Je dirais qu’un roman policier est plus “sage”. Les polars se doivent d’être plus violents voire insolents: une série de rebondissements, des actions, de l’humour, du suspense et également des emprunts au langage familier. Un polar jeunesse devrait répondre aussi à ces critères et représenter une problématique concernant des adolescents ou des jeunes. La violence est à doser puisqu’il s’agit de jeunes lecteurs, sans édulcorer pour autant le propos car on s’illusionne souvent sur l’univers des ados qui sont confrontés à beaucoup de violence à travers la télé et les jeux vidéo.
Quel est le titre du premier polar que vous avez lu ?
Pas D'Orchidées Pour Miss Blandish de James Hadley Chase, dans la collection Série Noire. J’ai adoré ce roman âpre et dérangeant qui me changeait radicalement de tous les policiers très sages que je lisais à l’époque, du style Arsène Lupin ou Hercule Poirot.

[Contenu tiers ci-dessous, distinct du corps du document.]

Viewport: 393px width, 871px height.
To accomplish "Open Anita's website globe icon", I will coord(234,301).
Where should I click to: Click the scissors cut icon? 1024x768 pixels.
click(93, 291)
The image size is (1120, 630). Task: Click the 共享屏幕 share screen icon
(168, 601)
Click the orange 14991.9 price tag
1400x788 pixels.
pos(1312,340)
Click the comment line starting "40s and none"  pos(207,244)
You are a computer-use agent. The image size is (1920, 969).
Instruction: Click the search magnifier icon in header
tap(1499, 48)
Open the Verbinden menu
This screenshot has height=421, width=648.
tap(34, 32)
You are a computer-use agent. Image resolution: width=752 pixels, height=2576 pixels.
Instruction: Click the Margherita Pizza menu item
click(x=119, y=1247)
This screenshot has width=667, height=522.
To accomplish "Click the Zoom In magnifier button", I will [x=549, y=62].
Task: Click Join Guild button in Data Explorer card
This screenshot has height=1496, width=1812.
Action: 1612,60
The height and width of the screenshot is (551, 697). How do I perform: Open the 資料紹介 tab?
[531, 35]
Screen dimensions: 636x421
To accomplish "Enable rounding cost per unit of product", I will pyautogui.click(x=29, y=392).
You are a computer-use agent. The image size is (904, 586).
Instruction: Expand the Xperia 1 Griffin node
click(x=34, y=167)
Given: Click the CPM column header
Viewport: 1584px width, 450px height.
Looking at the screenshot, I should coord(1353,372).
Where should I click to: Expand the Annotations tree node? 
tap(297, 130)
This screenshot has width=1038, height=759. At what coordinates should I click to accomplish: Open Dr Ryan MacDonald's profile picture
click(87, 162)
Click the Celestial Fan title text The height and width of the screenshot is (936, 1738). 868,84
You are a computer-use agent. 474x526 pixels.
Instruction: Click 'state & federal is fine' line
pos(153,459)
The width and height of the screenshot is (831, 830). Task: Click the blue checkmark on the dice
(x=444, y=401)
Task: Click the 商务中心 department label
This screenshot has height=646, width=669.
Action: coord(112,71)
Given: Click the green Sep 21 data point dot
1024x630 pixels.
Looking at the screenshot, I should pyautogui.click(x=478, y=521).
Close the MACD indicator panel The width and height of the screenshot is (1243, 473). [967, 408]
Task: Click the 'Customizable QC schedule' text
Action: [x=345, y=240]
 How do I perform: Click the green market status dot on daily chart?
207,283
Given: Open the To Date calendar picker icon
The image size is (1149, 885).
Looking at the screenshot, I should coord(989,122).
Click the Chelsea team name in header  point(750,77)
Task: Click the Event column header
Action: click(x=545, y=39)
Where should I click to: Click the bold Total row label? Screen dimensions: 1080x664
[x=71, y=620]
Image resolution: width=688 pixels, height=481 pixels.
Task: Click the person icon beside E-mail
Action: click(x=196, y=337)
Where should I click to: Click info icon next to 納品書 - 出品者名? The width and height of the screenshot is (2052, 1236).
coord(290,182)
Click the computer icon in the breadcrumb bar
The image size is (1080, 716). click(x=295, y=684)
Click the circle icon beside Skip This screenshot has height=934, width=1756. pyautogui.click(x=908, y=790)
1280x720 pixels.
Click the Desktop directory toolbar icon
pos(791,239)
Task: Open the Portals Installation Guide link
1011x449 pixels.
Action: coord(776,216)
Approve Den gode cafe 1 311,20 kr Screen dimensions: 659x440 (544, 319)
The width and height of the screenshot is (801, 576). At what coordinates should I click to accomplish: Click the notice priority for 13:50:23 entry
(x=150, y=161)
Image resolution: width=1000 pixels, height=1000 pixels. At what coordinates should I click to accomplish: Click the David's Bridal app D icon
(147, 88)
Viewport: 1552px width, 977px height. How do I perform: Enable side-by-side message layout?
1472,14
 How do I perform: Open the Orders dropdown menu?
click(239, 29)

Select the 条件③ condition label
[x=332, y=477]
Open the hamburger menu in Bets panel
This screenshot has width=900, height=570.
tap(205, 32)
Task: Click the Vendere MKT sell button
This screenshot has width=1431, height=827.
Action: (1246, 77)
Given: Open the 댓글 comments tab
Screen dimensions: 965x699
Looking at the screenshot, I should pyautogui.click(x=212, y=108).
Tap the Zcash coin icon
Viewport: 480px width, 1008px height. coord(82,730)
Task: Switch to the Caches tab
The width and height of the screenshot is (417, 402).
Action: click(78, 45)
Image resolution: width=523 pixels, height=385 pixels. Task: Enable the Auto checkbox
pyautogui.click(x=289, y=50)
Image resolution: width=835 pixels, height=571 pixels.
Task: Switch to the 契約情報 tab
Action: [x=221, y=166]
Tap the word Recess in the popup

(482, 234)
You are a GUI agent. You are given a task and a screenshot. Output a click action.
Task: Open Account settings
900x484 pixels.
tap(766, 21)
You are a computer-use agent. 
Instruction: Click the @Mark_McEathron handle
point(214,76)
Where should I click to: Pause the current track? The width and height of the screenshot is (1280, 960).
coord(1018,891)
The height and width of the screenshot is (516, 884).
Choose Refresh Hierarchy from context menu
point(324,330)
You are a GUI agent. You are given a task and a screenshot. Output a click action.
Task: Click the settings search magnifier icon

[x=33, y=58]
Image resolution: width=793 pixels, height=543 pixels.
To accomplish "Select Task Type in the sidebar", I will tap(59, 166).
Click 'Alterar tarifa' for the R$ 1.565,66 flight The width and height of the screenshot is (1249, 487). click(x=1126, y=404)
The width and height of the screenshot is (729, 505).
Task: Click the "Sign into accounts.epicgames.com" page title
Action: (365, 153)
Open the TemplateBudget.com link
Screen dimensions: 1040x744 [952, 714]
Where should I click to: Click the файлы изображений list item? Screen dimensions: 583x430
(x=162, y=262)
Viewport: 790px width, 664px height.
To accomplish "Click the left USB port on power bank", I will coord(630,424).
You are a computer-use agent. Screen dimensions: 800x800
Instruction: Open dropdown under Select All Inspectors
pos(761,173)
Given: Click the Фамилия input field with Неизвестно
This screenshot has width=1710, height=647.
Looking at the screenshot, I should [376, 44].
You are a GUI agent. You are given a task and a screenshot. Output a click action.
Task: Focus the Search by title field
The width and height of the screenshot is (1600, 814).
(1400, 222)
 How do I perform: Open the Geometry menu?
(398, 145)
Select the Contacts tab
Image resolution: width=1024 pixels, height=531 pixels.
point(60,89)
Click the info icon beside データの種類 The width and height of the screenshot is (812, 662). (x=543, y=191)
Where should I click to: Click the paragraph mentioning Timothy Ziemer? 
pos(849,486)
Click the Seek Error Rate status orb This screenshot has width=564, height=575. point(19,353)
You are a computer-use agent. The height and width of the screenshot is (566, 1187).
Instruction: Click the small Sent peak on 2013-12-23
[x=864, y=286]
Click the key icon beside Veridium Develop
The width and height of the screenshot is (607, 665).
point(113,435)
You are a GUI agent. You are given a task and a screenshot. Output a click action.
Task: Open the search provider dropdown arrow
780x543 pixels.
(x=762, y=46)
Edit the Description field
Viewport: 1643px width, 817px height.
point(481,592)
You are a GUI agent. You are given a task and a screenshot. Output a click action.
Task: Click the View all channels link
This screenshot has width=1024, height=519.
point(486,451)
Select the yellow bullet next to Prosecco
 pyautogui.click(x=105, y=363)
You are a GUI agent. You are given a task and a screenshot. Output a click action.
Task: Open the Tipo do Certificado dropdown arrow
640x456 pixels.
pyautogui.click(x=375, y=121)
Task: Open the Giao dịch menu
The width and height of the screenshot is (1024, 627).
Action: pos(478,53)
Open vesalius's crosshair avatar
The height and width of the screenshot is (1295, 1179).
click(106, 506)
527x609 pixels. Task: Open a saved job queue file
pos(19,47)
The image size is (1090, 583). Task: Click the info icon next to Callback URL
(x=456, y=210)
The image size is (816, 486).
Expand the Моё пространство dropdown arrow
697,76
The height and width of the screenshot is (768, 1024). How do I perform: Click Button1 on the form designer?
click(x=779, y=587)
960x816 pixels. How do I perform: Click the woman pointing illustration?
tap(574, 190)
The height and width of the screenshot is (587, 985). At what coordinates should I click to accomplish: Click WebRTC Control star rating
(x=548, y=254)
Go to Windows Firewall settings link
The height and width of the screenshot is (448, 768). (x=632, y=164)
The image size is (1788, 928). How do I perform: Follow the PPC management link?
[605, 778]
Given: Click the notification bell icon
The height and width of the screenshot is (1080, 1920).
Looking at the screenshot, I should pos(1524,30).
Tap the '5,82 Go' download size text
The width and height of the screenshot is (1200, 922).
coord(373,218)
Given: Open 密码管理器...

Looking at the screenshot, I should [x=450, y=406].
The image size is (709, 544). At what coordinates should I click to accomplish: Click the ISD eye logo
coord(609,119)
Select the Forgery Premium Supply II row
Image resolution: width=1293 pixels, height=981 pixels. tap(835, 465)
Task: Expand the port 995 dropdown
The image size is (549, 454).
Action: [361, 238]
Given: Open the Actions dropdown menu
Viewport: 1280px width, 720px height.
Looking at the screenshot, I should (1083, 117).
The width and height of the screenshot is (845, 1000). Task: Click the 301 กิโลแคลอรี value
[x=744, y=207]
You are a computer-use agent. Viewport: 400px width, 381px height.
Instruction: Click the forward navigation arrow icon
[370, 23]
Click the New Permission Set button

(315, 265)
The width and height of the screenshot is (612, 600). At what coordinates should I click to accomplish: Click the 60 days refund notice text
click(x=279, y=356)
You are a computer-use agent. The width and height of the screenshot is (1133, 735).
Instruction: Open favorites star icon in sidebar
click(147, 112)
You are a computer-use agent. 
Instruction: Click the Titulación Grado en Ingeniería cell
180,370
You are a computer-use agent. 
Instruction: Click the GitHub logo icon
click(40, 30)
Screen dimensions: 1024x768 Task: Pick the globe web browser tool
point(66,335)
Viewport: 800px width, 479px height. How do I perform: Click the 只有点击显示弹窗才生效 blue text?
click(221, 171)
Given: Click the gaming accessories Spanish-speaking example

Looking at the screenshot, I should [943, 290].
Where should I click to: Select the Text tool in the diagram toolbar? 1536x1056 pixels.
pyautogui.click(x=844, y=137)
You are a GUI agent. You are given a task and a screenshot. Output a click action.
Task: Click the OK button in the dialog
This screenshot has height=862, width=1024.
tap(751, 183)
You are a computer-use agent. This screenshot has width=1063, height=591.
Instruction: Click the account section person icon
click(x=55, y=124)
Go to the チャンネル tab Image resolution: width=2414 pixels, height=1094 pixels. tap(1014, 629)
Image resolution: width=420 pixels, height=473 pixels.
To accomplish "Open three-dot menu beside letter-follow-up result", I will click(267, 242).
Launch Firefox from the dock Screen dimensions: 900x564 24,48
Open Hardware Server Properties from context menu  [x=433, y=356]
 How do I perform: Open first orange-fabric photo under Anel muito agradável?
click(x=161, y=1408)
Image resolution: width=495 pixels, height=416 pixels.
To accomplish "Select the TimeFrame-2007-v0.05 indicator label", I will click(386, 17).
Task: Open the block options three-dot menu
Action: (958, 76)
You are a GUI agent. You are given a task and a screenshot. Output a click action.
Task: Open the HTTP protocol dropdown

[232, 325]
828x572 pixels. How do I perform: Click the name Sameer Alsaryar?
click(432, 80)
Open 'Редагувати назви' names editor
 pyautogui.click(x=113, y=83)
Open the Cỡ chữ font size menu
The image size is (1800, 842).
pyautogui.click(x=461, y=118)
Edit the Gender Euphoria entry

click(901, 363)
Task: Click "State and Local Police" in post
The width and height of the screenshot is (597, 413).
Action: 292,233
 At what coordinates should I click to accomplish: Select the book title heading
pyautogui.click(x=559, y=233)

Vous êtes toujours fidèle à La Série Noire ?
Le changement de forme m’agace un peu : en devenant luxueuse, elle a perdu son âme. Je regrette le format de poche et l’optique populaire des débuts.
Y-a-t-il, pour vous, une différence entre un polar français et un polar étranger ?
Non. C’est comme pour les personnes : un bon polar n’a rien à voir avec sa nationalité ! Les Américains ont été les premiers à explorer cette voie, comme pour le rock, mais ils en ont perdu le monopole depuis longtemps.
Avez-vous une fin préférée ?
J’aime les fins ouvertes pour faire travailler l’imagination des lecteurs, mais ce n’est pas une obligation.
Qu’est ce qui influence particulièrement votre travail d’écrivain ?
Mes élèves qui m’obligent à me remettre en question et à suivre l’évolution de la société et des ados. Et le rock, bien sûr ! À part des groupes des années 60, 70 et 80, plus proches de ma génération, j’écoute aussi des groupes récents comme les BB Brunes, que j’ai interviewé pour le magazine Rock n’Folk, dont je suis un collaborateur depuis vingt ans. Je travaille toujours mes projets en parallèle.
Quelle est la réalité que vous souhaitez aborder dans vos oeuvres ?
Je veux mettre l’accent sur les problèmes liés à l’acceptation des différences : le racisme, l’homosexualité, la condition de la femme, la volonté de sortir des sentiers battus et de ne pas sacrifier au conformisme ambiant...
Entre votre génération et celle des jeunes d’aujourd’hui, remarquez-vous des différences ?
À notre époque, nous étions plus proches de l’actualité politique. Nous avons osé dire non et les révoltes étaient une preuve de détermination dans notre choix. Les jeunes de nos jours sont trop dépendants ! Ils sont programmés par le système de la société de consommation et sont ainsi facilement influençables. Pourtant, je mets toujours un espoir dans la jeunesse qui peut retrouver facilement les voies de la rébellion : je crois qu’elle surprendra encore la société.
Un message que vous souhaitez adresser à la jeunesse ?
Soyez tolérants mais déterminés dans votre choix ! L’important est de réaliser ce qu’on a envie de faire.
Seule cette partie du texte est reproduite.